### Selection
»»

# Fellow Divers



## Miss_Mermaid (May 5, 2013)

Hi,

I am new to Dubai and just came across this forum, wish I had discovered it before I moved as seems very helpful!!! But 3months in and settling in well 

Looking to do some diving whilst I am living here, I heard Oman is good? Anyone know of any good dive clubs/groups?

Thanks


----------



## Mr Rossi (May 16, 2009)

There is the BSAC club which is run like a traditional club - membership, subs, quiz nights in the club house etc. 

Apart from that it's mainly commercial dive trips, that's not to say many of these aren't friendly and run by enthusiasts that will help you get the most out of your diving.

Dubai, the vis is poorer and mostly about the wrecks. What level of qualification are you as most of them are AOW dives. 

Al Aqah and Musandam (Oman) have some wrecks but it's more about the marine life there. The vis is a lot better and over the course of the year you stand a good chance of seeing whale sharks, black tip reefs, turtles and possibly dolphins if you are really lucky. On top of that various corals, reefs and general schools of fish such as barracuda.

It's not the Red Sea but it's not Stoney Cove either and there's a good opportunity to get wet nearly every weekend.

On the downside, there's less regard for conservation and nature in this part of the world than others. Which means sea pollution, over fishing, untrained idiots spear fishing on tanks and finned sharks lying on the docks each time you finish a Musandam dive.


----------



## Ogri750 (Feb 14, 2008)

Echo what Mr Rossi said.

Depending on your level of certification and dive interests, the sites available are varied.

The Damaniyat Islands are also worth a visit, 5 hrs by car from Dubai, so it's a weekend (2 day) trip


----------



## XDoodlebugger (Jan 24, 2012)

Anyone know the bottom temperatures right now in Oman? Need to get wet but don't like wetsuits.


----------



## Mr Rossi (May 16, 2009)

Ogri750 said:


> The Damaniyat Islands are also worth a visit, 5 hrs by car from Dubai, so it's a weekend (2 day) trip


Sounds interesting, anymore information?

««

### Entries supplied
»»

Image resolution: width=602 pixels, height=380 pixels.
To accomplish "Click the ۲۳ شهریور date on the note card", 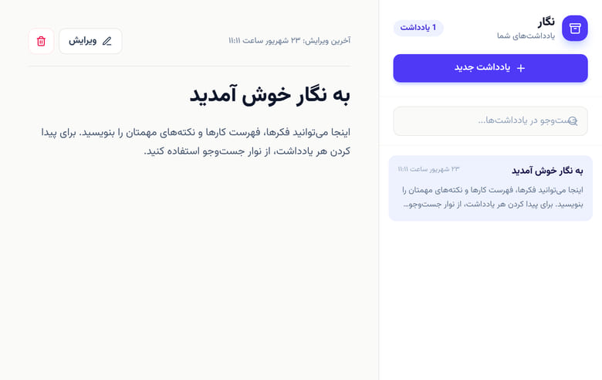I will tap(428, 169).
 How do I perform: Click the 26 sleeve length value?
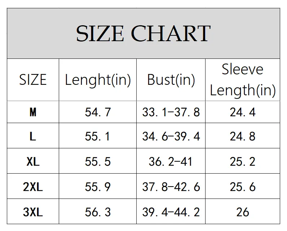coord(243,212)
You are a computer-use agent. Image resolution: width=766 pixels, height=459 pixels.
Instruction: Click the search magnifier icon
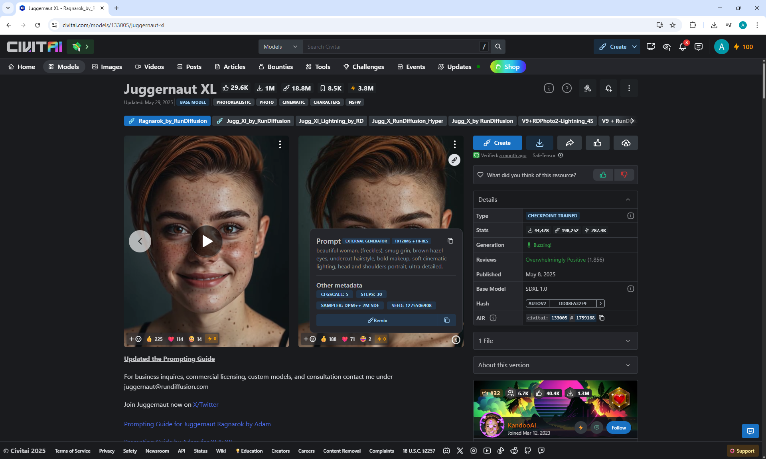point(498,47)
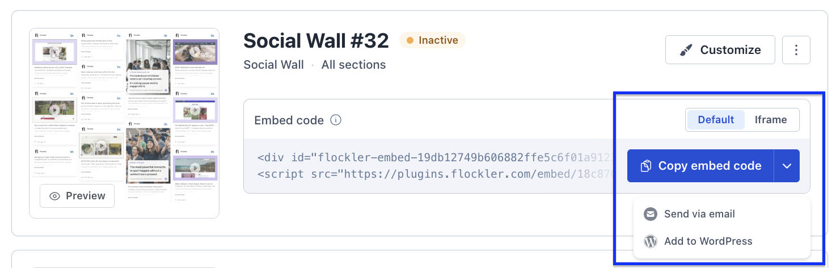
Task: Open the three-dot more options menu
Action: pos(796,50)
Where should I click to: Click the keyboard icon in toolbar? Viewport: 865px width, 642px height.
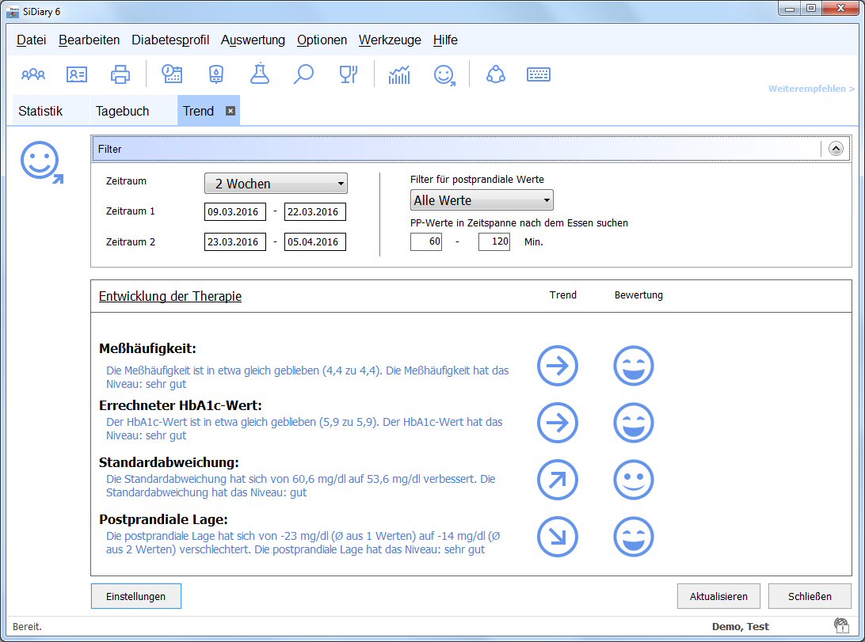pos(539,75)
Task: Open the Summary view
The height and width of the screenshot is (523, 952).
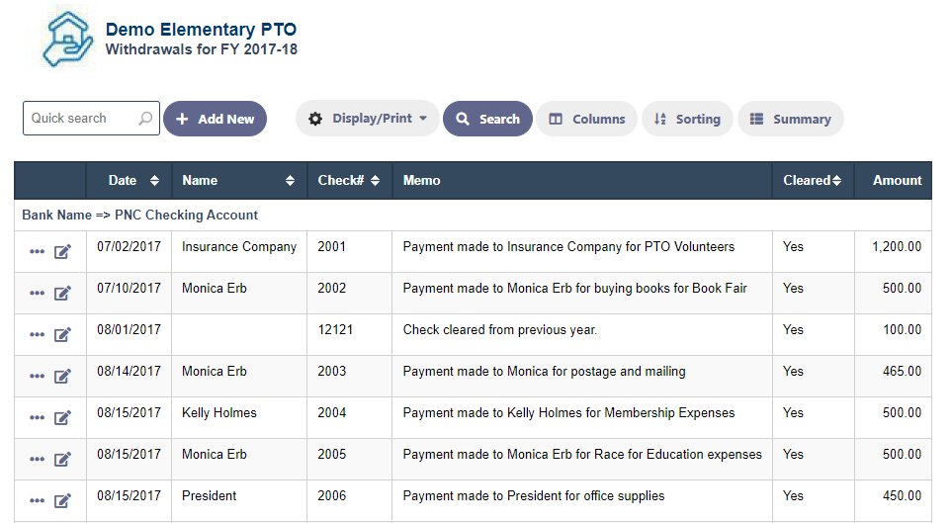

««

### Written problem
Rewrite the stretch of the diving forum thread from "On the downside, there's" through "Mr Rossi said.", replacing "docks" with "quayside".

### Task result
On the downside, there's less regard for conservation and nature in this part of the world than others. Which means sea pollution, over fishing, untrained idiots spear fishing on tanks and finned sharks lying on the quayside each time you finish a Musandam dive.


----------



## Ogri750 (Feb 14, 2008)

Echo what Mr Rossi said.